Before he touched her, he remembered the man on the floor, the gun she held.
“I have Santiago,” she said.
She did too. The son of a bitch was bleeding from a head wound, all over the pretty white carpet. Alex wanted to draw more blood, maybe add some guts to it as well.
“You do that?”
She nodded.
He stopped himself from asking if Santiago had done the damage to her face. That would come later. “Good girl. Now come over here.”
He reached out to her and she approached cautiously, then grasped his hand tightly. After giving her a brief, reassuring glance, he pulled her behind him, his attention on Santiago Saldana. He allowed himself a brief squeeze, pressing her against his side for a moment, feeling her heartbeat hammering, hearing a sharp intake of breath—pain?—before he pushed her toward the deck backing away from Saldana. As badly as he wanted to hammer the son of a bitch into the carpet, he wanted Isabella safe.
So he left Saldana to Julian and Dave, who’d followed him, and escorted Isabella to the other boat. He lifted his fingers toward her bleeding temple, stopped himself before touching her and causing her more pain. His gaze flicked to the blood coating the side of her neck. He wanted Julian to look at her, to make sure the wound was only superficial. He didn’t want her out of his sight.

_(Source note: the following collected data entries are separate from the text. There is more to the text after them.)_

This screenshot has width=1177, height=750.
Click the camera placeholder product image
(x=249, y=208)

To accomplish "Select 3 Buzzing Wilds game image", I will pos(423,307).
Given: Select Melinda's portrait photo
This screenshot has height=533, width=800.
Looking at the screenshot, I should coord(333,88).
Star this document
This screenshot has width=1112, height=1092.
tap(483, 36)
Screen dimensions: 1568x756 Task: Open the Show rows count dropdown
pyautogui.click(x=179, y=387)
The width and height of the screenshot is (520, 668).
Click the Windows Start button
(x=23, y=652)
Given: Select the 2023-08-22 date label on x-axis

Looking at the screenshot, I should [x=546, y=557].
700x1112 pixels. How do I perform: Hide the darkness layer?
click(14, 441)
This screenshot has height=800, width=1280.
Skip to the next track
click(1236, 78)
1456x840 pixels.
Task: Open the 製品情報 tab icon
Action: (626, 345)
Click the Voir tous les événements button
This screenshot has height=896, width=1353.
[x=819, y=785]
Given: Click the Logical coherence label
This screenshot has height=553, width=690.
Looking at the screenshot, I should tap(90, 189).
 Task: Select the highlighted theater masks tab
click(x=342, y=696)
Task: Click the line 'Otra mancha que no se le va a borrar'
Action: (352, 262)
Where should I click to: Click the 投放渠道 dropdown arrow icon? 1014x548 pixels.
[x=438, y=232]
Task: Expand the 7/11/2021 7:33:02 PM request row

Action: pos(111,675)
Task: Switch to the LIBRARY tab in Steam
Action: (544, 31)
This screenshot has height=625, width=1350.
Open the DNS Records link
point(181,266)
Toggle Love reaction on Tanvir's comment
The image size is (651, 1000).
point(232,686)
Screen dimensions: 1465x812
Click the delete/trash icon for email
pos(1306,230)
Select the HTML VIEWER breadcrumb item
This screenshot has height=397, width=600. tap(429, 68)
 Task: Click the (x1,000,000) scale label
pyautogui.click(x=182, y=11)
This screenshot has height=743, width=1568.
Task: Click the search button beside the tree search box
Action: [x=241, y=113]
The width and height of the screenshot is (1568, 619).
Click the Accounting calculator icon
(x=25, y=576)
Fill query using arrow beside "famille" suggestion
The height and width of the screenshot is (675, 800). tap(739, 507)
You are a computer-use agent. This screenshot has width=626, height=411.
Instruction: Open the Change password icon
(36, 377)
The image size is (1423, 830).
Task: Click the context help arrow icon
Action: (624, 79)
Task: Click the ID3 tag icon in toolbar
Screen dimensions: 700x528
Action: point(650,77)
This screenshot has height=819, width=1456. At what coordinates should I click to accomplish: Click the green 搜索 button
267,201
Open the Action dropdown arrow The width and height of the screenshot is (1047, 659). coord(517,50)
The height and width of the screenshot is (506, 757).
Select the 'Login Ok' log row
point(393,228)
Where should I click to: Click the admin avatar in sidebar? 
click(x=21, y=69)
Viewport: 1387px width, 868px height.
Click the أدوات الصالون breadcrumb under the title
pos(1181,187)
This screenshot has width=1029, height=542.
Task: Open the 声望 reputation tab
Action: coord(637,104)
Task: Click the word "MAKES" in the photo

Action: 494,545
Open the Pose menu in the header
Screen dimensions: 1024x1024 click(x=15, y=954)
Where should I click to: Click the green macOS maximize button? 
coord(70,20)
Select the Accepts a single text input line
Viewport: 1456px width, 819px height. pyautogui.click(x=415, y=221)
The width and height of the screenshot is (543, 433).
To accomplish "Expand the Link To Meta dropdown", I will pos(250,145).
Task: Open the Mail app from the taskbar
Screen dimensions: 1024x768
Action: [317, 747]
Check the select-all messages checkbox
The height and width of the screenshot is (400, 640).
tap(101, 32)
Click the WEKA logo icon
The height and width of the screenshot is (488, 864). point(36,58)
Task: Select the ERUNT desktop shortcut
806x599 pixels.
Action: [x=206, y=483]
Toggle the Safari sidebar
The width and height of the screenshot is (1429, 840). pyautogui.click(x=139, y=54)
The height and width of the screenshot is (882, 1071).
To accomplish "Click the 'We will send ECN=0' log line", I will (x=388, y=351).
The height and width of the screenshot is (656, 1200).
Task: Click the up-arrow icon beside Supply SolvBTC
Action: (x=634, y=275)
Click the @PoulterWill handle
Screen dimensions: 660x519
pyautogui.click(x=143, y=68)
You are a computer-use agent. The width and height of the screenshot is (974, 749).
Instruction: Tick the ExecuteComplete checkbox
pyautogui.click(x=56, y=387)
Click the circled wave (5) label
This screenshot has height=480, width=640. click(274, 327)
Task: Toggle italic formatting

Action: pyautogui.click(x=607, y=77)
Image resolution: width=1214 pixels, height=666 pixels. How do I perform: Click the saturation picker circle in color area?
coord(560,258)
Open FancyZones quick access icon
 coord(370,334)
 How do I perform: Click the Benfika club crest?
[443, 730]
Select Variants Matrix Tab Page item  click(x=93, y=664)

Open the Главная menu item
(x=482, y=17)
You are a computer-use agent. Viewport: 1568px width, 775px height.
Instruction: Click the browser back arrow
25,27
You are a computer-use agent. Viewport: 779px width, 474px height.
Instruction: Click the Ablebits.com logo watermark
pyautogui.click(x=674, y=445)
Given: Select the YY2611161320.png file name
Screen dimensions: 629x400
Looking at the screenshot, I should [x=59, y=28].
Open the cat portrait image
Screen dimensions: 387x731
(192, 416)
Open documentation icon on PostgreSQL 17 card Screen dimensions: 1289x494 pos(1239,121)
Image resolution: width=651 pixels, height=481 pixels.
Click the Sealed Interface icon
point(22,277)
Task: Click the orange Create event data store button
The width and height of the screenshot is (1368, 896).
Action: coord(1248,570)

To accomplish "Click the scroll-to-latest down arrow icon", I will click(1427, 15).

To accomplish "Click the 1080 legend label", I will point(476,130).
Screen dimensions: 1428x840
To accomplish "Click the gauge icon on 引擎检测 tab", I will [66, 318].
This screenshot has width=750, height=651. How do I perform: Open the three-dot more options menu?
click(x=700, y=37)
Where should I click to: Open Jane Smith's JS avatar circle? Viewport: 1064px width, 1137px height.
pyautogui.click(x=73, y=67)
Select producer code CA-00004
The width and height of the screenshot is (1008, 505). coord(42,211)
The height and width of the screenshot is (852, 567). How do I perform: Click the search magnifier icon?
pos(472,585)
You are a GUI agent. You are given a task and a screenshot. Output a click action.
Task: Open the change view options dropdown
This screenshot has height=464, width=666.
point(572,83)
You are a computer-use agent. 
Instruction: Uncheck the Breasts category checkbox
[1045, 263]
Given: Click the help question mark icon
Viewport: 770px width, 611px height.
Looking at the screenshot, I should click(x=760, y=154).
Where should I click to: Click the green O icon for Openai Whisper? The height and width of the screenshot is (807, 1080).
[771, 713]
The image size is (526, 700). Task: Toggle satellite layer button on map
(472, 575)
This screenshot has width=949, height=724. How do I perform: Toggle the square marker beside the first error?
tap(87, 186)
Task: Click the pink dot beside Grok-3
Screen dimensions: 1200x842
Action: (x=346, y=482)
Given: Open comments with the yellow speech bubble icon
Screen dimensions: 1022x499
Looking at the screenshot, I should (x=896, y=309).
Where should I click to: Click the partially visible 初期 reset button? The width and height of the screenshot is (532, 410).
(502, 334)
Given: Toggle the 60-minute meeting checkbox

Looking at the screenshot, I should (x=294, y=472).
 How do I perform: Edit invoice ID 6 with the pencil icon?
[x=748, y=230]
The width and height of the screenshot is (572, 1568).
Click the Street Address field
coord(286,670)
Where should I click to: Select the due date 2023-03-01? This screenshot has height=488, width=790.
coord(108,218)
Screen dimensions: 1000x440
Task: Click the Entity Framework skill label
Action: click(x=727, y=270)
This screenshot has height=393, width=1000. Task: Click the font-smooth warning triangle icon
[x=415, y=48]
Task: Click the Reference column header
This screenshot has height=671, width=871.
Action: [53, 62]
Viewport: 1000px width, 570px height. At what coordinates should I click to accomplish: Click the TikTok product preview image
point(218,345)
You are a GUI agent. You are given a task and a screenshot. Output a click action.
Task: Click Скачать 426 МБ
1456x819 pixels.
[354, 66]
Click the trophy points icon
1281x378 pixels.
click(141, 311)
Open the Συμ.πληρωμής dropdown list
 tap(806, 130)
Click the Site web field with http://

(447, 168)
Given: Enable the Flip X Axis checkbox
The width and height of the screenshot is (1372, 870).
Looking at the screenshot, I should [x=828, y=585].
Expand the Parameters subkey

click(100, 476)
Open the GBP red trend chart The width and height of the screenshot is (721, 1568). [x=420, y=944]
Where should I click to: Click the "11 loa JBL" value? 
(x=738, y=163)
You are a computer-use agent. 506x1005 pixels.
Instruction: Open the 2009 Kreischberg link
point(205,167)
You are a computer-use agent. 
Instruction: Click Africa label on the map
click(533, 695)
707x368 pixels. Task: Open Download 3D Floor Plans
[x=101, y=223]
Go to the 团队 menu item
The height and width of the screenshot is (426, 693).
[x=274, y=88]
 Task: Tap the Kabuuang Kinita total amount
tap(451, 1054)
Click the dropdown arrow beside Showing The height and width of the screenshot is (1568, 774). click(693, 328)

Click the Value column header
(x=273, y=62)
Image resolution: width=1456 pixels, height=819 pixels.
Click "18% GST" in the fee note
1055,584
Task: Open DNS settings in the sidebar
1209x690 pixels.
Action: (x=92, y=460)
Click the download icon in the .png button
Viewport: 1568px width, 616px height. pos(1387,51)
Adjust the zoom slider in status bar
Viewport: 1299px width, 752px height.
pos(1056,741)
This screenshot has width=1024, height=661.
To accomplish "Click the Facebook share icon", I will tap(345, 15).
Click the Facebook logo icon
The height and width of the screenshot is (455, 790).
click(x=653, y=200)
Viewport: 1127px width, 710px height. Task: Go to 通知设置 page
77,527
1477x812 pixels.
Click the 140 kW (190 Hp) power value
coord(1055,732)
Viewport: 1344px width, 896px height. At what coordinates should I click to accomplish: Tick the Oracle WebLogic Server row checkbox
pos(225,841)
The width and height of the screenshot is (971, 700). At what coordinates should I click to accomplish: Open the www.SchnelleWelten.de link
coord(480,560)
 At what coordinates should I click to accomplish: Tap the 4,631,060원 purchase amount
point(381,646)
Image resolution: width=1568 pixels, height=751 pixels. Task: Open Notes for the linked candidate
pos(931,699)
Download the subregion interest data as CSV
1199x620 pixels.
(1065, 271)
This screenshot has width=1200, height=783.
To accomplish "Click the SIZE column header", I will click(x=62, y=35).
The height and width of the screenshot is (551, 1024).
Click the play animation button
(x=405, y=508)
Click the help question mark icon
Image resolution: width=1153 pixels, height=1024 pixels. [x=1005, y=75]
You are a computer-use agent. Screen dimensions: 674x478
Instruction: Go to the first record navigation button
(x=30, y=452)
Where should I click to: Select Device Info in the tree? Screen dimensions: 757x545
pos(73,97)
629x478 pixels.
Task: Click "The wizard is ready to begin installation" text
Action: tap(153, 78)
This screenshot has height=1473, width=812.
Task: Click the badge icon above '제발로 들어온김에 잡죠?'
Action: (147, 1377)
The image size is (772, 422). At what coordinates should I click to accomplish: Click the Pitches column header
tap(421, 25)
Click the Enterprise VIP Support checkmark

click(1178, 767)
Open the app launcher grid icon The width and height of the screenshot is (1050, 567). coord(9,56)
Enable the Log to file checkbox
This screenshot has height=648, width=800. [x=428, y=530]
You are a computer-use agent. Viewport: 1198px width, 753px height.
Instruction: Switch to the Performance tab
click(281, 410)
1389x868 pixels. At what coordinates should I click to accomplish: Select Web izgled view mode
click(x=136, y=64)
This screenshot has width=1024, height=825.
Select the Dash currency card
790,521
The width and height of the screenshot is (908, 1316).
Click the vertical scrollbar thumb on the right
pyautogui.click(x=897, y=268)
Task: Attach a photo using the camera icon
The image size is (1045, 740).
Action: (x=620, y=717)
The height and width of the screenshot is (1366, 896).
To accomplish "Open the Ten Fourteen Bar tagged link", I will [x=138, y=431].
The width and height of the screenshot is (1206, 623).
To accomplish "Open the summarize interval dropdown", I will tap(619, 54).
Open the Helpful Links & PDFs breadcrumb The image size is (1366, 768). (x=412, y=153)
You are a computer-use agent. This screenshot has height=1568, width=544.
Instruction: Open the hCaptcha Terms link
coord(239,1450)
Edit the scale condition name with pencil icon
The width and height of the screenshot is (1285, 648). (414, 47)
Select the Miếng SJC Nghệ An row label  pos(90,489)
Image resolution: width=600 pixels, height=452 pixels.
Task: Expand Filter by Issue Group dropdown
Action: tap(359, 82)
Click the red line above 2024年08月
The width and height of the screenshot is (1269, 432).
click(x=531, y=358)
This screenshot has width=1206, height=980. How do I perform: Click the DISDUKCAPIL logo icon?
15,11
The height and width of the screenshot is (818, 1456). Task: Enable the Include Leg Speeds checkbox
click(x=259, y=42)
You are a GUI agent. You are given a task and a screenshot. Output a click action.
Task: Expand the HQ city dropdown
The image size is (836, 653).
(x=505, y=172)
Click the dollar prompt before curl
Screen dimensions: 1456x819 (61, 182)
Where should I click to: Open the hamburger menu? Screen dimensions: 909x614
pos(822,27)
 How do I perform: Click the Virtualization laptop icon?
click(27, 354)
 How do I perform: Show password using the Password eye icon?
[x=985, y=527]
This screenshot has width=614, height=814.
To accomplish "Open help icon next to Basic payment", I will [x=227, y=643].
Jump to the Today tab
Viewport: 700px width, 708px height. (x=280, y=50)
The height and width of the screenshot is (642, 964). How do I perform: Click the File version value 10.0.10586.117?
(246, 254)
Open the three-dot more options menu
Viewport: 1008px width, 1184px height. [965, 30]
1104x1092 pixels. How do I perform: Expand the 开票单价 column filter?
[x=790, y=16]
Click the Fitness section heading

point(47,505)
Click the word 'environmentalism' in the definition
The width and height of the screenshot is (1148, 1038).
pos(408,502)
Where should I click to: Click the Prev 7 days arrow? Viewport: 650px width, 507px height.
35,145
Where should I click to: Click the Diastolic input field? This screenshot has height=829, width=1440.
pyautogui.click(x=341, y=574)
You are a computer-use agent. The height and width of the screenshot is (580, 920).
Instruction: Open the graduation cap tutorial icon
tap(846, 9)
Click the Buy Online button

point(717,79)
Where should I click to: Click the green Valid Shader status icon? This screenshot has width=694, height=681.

“You need your head looked at.”
Moments later, the prisoners were secured and she sagged on a bench in the Coast Guard cutter as Julian examined her scalp laceration. Her whole body drooped with exhaustion.
“I thought he’d take me to Hector. I wanted to see him. I thought I’d be holding him, Alex.”
Alex hadn’t released her, didn’t want to stop touching her, and holding her hand was all he could allow in front of his men. He shouldn’t even allow that but couldn’t let her go.
All he had was words, and he was no good with them. “We’ll find him, Bella.”
She turned her gaze to him, eyes fierce in her battered, bloody, sad face. “Make him tell you. Make Santiago tell you where my son is.”
Alex paced in the observation room as Captain Winters sat across the interrogation table from Santiago Saldana, the big fish they’d been trying to find for weeks. Because Saldana was here, Isabella was safe. She was safe. He didn’t have to worry about her being at the hospital alone.